**INSTRUCTIONS FOR THE TASK**
Please take the lines from the one holding "Where should I click to: Open the 虚拟机(M)" through the one holding "Task: Click the 组电压上限 group alarm link" in the data below and copy them exactly.

Segment Open

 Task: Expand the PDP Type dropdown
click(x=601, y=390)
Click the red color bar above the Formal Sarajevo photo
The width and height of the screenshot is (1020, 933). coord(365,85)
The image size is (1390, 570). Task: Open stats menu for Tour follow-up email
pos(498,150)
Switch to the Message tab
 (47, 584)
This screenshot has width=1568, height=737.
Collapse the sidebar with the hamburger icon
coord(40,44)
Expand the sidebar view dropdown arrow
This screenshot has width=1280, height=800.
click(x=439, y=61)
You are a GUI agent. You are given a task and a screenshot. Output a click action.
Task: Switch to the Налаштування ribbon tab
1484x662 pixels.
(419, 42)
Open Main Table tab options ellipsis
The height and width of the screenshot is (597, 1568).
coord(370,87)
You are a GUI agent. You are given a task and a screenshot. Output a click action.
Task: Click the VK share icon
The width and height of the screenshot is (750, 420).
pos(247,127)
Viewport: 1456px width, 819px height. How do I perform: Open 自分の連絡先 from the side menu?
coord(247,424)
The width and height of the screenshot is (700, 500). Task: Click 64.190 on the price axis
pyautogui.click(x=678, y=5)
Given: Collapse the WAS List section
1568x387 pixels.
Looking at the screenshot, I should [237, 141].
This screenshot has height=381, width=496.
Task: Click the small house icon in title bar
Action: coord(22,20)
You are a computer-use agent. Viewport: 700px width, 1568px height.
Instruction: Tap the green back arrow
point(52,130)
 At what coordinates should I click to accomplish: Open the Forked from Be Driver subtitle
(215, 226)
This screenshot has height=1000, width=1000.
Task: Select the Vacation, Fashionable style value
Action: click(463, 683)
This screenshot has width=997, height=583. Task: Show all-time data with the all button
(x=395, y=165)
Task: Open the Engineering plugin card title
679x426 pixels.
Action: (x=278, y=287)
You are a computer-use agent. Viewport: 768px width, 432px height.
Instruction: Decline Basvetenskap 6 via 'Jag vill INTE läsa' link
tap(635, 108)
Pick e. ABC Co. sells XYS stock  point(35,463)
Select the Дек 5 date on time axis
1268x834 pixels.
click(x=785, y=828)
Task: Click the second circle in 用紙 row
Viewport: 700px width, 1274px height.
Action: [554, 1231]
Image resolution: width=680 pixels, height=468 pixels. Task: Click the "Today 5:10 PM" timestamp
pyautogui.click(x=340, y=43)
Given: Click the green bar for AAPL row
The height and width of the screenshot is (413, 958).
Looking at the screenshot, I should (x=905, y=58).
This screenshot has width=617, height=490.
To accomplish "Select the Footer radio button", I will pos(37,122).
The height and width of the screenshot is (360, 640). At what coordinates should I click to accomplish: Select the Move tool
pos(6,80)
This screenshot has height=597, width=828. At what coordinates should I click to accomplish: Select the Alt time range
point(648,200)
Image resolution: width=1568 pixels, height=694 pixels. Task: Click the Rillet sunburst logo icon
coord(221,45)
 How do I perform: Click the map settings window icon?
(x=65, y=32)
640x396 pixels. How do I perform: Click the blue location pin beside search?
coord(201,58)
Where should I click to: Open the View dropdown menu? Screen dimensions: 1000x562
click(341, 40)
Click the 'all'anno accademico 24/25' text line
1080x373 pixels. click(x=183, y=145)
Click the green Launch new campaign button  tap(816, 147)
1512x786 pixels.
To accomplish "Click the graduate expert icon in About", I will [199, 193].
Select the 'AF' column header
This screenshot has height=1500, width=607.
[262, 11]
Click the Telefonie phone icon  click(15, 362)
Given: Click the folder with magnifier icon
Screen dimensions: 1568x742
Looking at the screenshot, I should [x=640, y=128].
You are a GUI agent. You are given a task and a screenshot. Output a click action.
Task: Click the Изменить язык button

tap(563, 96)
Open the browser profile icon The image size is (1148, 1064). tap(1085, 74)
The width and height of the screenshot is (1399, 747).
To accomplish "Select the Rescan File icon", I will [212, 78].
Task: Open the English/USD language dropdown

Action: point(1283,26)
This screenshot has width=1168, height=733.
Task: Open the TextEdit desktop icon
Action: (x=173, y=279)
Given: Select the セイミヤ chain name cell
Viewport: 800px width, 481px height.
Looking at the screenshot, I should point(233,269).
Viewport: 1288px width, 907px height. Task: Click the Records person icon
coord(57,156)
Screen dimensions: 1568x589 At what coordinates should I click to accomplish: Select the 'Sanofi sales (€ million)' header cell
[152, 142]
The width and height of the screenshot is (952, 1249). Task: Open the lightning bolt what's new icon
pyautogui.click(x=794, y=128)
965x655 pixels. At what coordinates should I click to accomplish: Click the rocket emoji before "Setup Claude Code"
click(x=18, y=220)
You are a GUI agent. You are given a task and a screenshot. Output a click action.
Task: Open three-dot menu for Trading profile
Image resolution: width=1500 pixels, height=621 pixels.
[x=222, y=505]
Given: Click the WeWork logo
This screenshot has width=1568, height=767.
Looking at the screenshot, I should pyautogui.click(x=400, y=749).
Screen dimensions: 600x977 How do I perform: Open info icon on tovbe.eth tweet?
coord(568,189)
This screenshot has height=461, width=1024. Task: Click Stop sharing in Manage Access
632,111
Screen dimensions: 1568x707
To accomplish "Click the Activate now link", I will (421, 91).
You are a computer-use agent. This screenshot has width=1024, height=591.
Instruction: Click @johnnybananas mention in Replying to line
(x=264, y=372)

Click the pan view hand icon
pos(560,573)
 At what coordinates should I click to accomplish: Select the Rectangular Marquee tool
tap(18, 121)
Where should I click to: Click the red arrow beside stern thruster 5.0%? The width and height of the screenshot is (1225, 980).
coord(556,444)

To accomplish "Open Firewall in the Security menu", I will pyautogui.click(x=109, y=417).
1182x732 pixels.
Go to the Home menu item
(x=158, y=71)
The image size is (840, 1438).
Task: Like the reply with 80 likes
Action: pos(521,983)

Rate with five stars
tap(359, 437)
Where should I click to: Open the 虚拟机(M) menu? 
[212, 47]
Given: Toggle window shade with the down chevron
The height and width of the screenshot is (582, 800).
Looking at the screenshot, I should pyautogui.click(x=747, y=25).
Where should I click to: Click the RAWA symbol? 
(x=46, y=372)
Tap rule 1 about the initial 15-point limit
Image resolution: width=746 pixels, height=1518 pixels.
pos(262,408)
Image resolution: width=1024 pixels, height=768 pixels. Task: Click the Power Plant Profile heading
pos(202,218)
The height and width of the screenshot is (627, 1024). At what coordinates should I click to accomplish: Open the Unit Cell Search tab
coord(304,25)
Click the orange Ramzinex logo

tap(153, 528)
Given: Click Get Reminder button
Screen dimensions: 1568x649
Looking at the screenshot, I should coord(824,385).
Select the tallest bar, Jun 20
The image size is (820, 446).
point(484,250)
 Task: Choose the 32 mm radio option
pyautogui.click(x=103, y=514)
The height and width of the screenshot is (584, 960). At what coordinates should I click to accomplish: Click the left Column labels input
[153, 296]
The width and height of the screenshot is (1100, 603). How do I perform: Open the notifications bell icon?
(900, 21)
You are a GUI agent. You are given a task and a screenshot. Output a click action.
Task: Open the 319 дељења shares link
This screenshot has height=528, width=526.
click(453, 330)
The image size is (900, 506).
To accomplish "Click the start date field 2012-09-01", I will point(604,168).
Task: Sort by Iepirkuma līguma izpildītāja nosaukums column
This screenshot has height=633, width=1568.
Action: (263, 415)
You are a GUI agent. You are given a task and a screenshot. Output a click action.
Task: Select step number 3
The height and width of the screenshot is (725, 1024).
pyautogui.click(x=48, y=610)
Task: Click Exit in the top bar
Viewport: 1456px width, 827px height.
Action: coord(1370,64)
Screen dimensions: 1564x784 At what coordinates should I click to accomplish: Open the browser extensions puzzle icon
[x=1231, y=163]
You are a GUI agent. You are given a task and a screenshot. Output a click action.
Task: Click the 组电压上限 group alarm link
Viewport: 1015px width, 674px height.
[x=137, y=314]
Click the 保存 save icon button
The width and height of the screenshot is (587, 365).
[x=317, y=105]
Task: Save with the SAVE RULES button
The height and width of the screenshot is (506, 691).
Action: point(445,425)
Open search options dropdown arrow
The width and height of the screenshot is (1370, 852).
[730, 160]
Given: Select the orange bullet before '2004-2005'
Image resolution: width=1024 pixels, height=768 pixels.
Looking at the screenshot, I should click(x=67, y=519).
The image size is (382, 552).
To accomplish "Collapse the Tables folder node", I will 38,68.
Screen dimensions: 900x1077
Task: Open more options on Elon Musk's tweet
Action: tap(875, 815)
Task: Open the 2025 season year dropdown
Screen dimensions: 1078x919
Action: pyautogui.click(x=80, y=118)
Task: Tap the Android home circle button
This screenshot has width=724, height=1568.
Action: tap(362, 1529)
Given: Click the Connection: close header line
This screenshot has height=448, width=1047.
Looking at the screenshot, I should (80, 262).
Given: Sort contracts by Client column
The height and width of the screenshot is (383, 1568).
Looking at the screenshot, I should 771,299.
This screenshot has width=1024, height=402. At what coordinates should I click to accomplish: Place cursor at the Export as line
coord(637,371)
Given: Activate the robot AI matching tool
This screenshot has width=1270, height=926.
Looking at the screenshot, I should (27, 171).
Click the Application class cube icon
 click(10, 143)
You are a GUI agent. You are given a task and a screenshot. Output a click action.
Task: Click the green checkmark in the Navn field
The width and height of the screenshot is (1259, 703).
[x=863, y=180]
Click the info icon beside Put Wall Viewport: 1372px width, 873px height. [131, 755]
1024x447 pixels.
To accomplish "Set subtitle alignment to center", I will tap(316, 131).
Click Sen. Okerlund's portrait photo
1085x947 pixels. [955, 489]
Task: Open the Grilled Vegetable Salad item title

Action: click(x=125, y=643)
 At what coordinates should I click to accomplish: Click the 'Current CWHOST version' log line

Segment Closed

**ANSWER TO THE PROBLEM**
Where should I click to: Open the 虚拟机(M) menu? 
[212, 47]
Given: Toggle window shade with the down chevron
The height and width of the screenshot is (582, 800).
Looking at the screenshot, I should pyautogui.click(x=747, y=25).
Where should I click to: Click the RAWA symbol? 
(x=46, y=372)
Tap rule 1 about the initial 15-point limit
Image resolution: width=746 pixels, height=1518 pixels.
pos(262,408)
Image resolution: width=1024 pixels, height=768 pixels. Task: Click the Power Plant Profile heading
pos(202,218)
The height and width of the screenshot is (627, 1024). At what coordinates should I click to accomplish: Open the Unit Cell Search tab
coord(304,25)
Click the orange Ramzinex logo

tap(153, 528)
Given: Click Get Reminder button
Screen dimensions: 1568x649
Looking at the screenshot, I should coord(824,385).
Select the tallest bar, Jun 20
The image size is (820, 446).
point(484,250)
 Task: Choose the 32 mm radio option
pyautogui.click(x=103, y=514)
The height and width of the screenshot is (584, 960). At what coordinates should I click to accomplish: Click the left Column labels input
[153, 296]
The width and height of the screenshot is (1100, 603). How do I perform: Open the notifications bell icon?
(900, 21)
You are a GUI agent. You are given a task and a screenshot. Output a click action.
Task: Open the 319 дељења shares link
This screenshot has height=528, width=526.
click(453, 330)
The image size is (900, 506).
To accomplish "Click the start date field 2012-09-01", I will point(604,168).
Task: Sort by Iepirkuma līguma izpildītāja nosaukums column
This screenshot has height=633, width=1568.
Action: (263, 415)
You are a GUI agent. You are given a task and a screenshot. Output a click action.
Task: Select step number 3
The height and width of the screenshot is (725, 1024).
pyautogui.click(x=48, y=610)
Task: Click Exit in the top bar
Viewport: 1456px width, 827px height.
Action: coord(1370,64)
Screen dimensions: 1564x784 At what coordinates should I click to accomplish: Open the browser extensions puzzle icon
[x=1231, y=163]
You are a GUI agent. You are given a task and a screenshot. Output a click action.
Task: Click the 组电压上限 group alarm link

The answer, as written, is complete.